LoGeR: Long-Context Geometric Reconstruction
with Hybrid Memory

Junyi Zhang^1,2 Charles Herrmann^1,* Junhwa Hur^1,* Chen Sun¹ Ming-Hsuan Yang¹
Forrester Cole¹ Trevor Darrell² Deqing Sun^1,†
¹ Google DeepMind ² UC Berkeley (*: Project leads, †: Direction lead)

LoGeR scales feedforward dense 3D reconstruction to extremely long videos. By processing video streams in chunks and bridging them with a novel hybrid memory module, LoGeR alleviates quadratic complexity bottlenecks. It combines Sliding Window Attention (SWA) for precise local alignment with Test-Time Training (TTT) for long-range global consistency, reducing drift over massive sequences up to 19,000 frames without any post-hoc optimization.

[Paper] [ArXiv] [Code (soon)] [BibTeX]

Visual Results

Scaling to unprecedented horizons. Even without backend optimization, LoGeR maintains strong geometric coherence and reduces scale drift over kilometer-scale trajectories.

Visual gallery. Qualitative results on expansive in-the-wild and VBR sequences. Our fully feedforward approach accurately preserves large-scale structures and loop closures over thousands of frames.

Why Is Long-Context Reconstruction Hard?

Scaling feedforward 3D reconstruction to minutes-long videos is blocked by two fundamental barriers: an architectural "context wall" that restricts sequence length, and a training "data wall" that limits generalization to expansive environments.

Context Wall

While full bidirectional models (e.g., VGGT, π³) excel at local reasoning, their quadratic cost prohibits long-context scaling. Linear-memory alternatives (e.g., CUT3R, TTT3R) solve the computation bottleneck, but introduce lossy compression that degrades fine-grained geometric alignment.

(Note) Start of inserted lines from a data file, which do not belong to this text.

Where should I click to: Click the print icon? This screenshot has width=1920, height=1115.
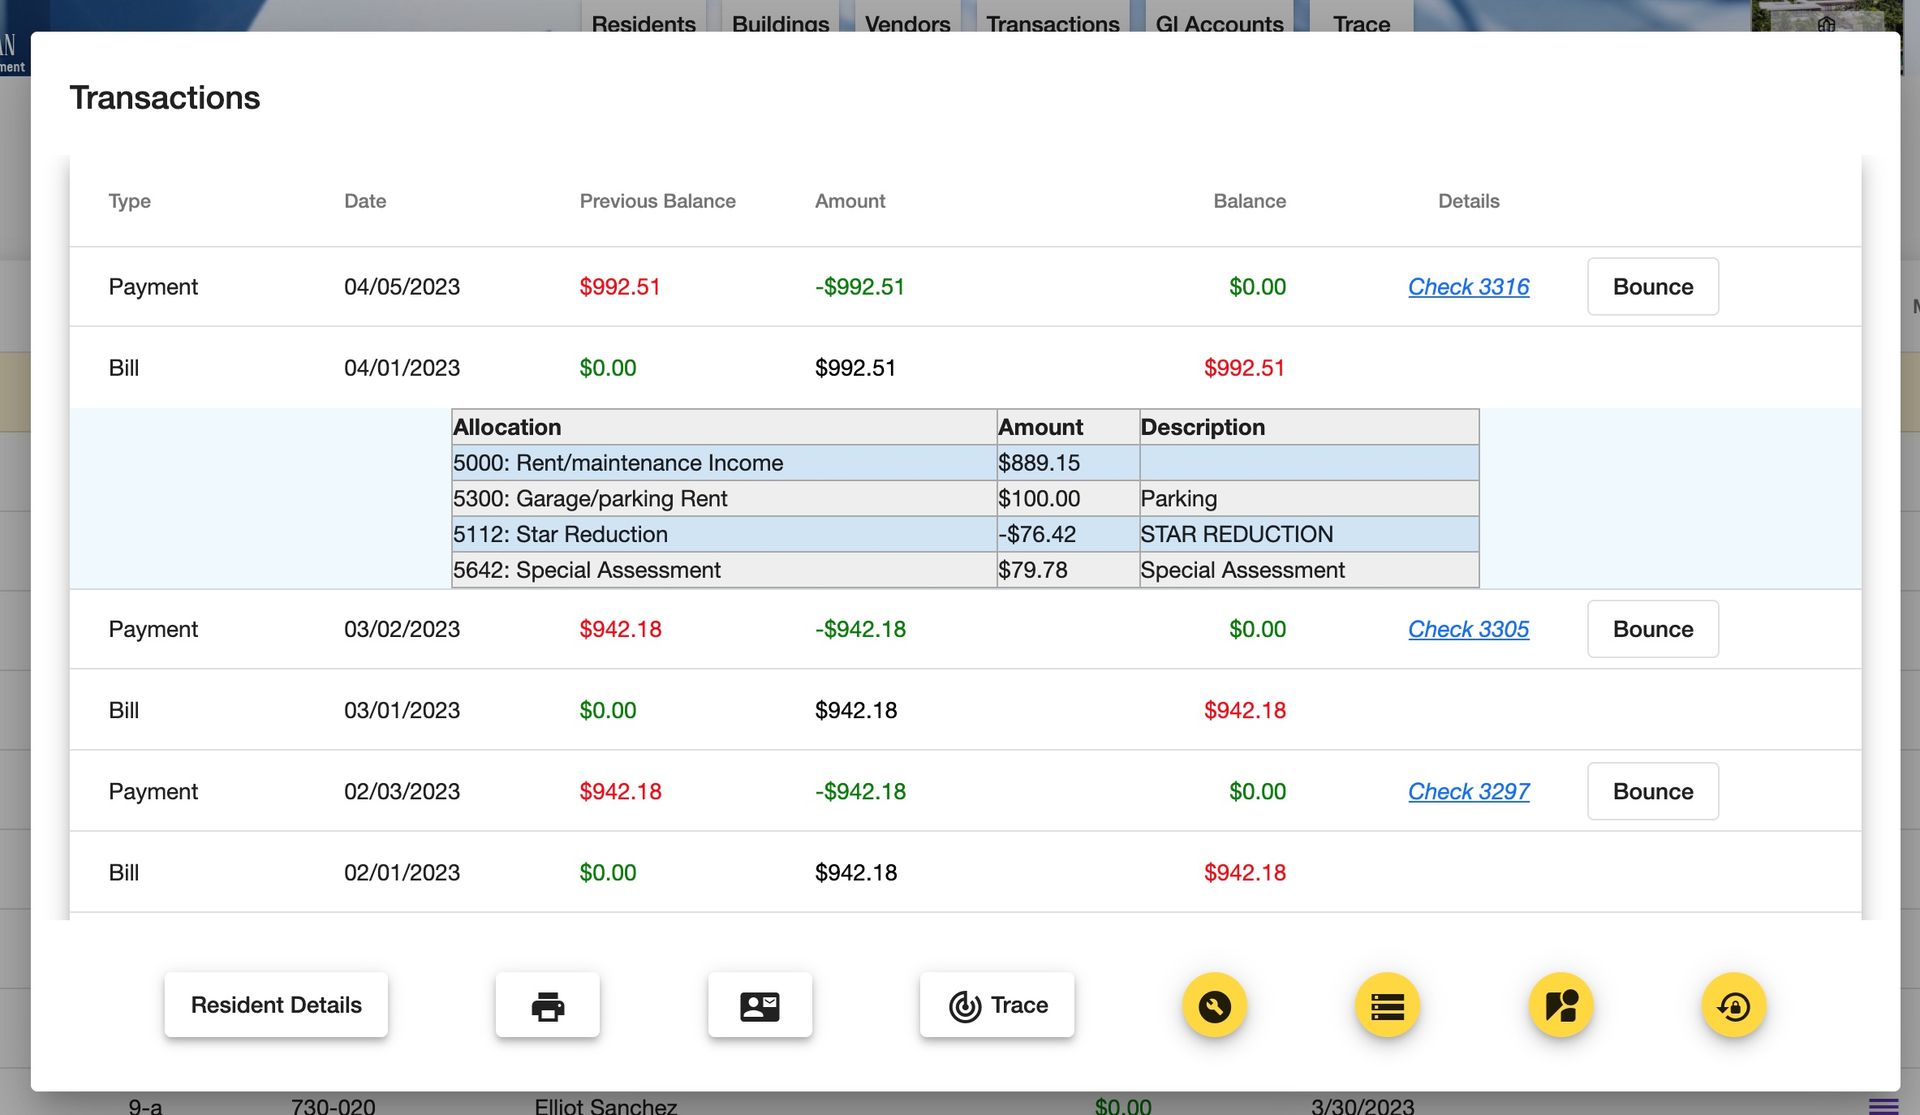click(547, 1005)
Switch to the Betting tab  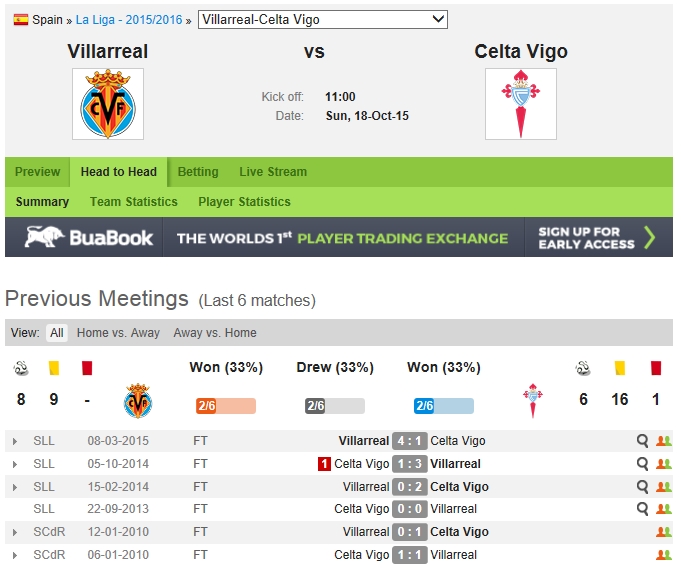point(198,172)
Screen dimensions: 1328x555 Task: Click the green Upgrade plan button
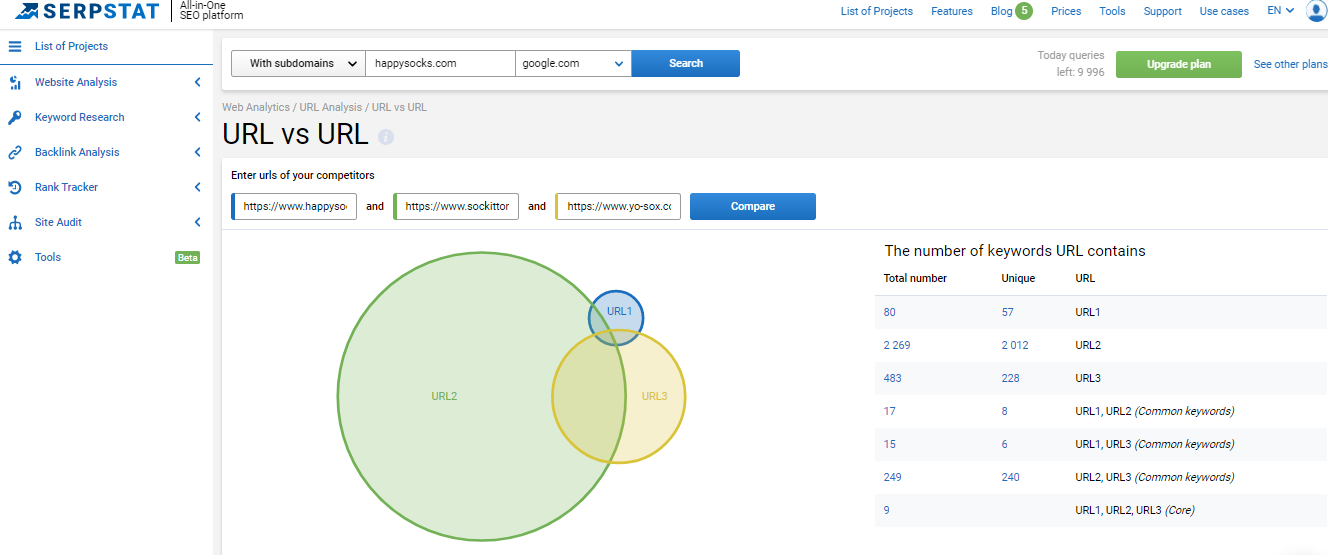coord(1178,64)
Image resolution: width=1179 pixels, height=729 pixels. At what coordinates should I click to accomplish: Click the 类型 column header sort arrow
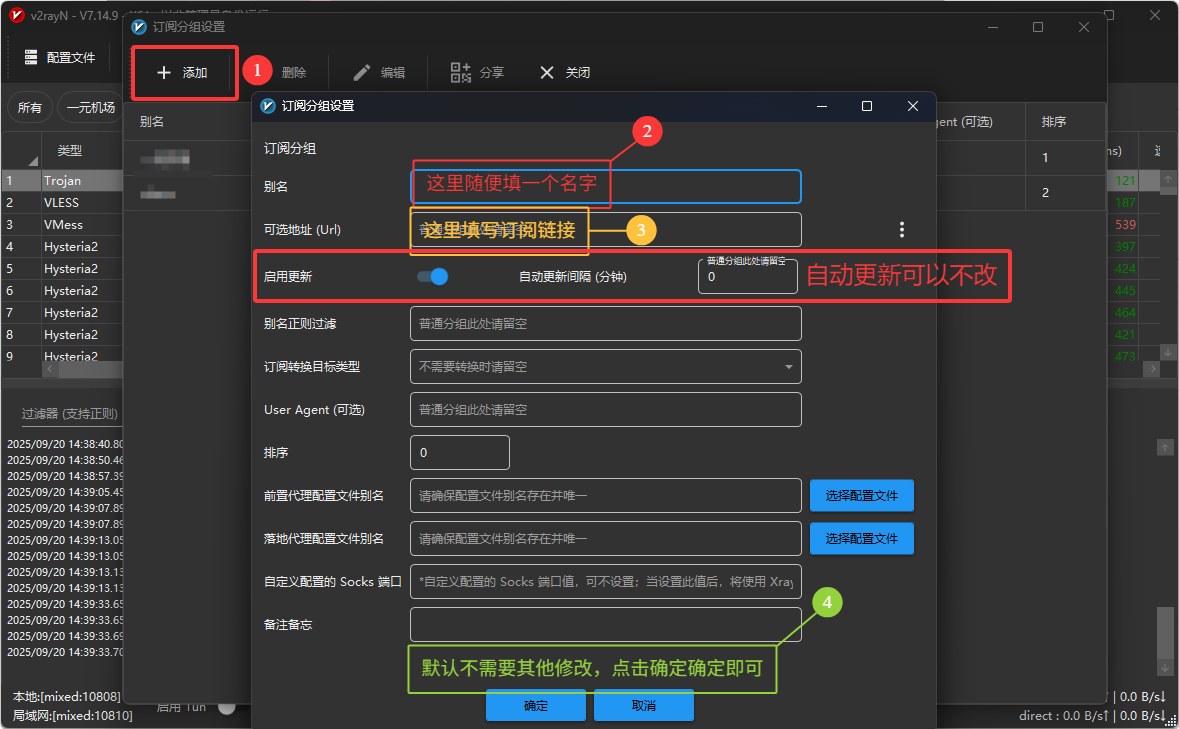(x=32, y=161)
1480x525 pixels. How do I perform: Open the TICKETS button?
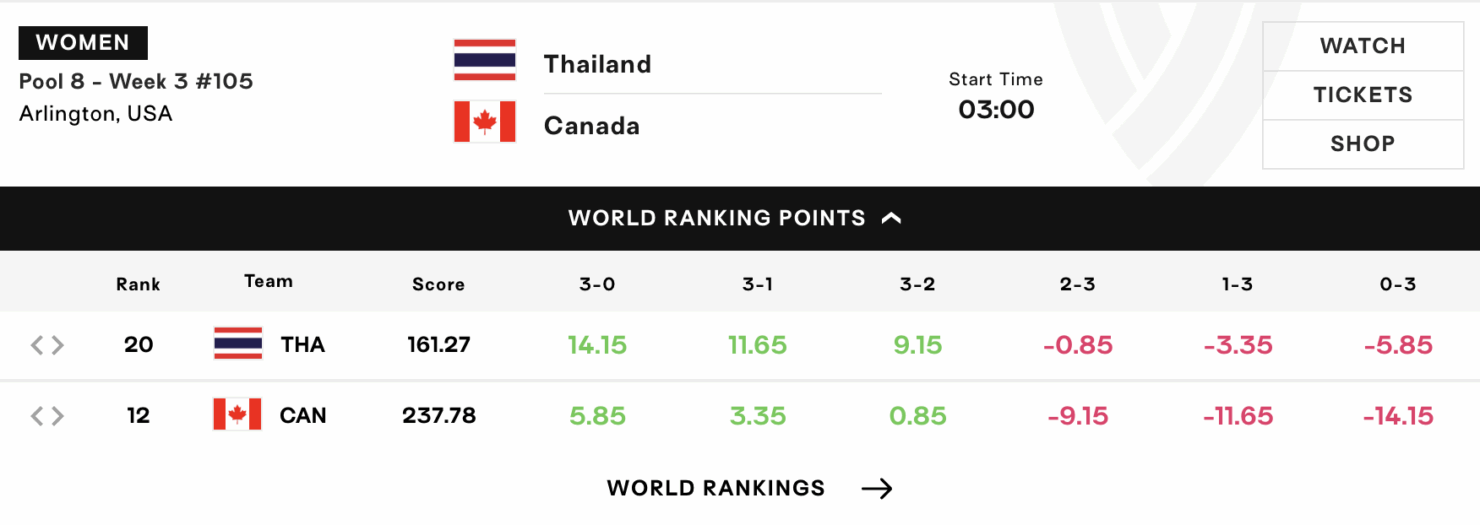(x=1362, y=95)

Architectural trade-off. LoGeR bypasses this trade-off with a hybrid memory architecture that maintains sub-quadratic linear scaling while preserving high-fidelity local geometry (via SWA) and ensuring global structure consistency (via TTT).

Data Wall

Simply engineering efficient attention (e.g., FastVGGT) isn't enough. Models trained solely on short-context "bubbles" inevitably fail to generalize to expansive, large-scale scenes.

While efficient variants like FastVGGT alleviate memory bottlenecks, they still collapse on large-scale VBR trajectories.

How LoGeR Works

Scaling 3D reconstruction to minutes-long videos requires rethinking how we process and store geometric context. LoGeR introduces a chunk-based hybrid architecture that decouples short-range alignment from long-range global anchoring.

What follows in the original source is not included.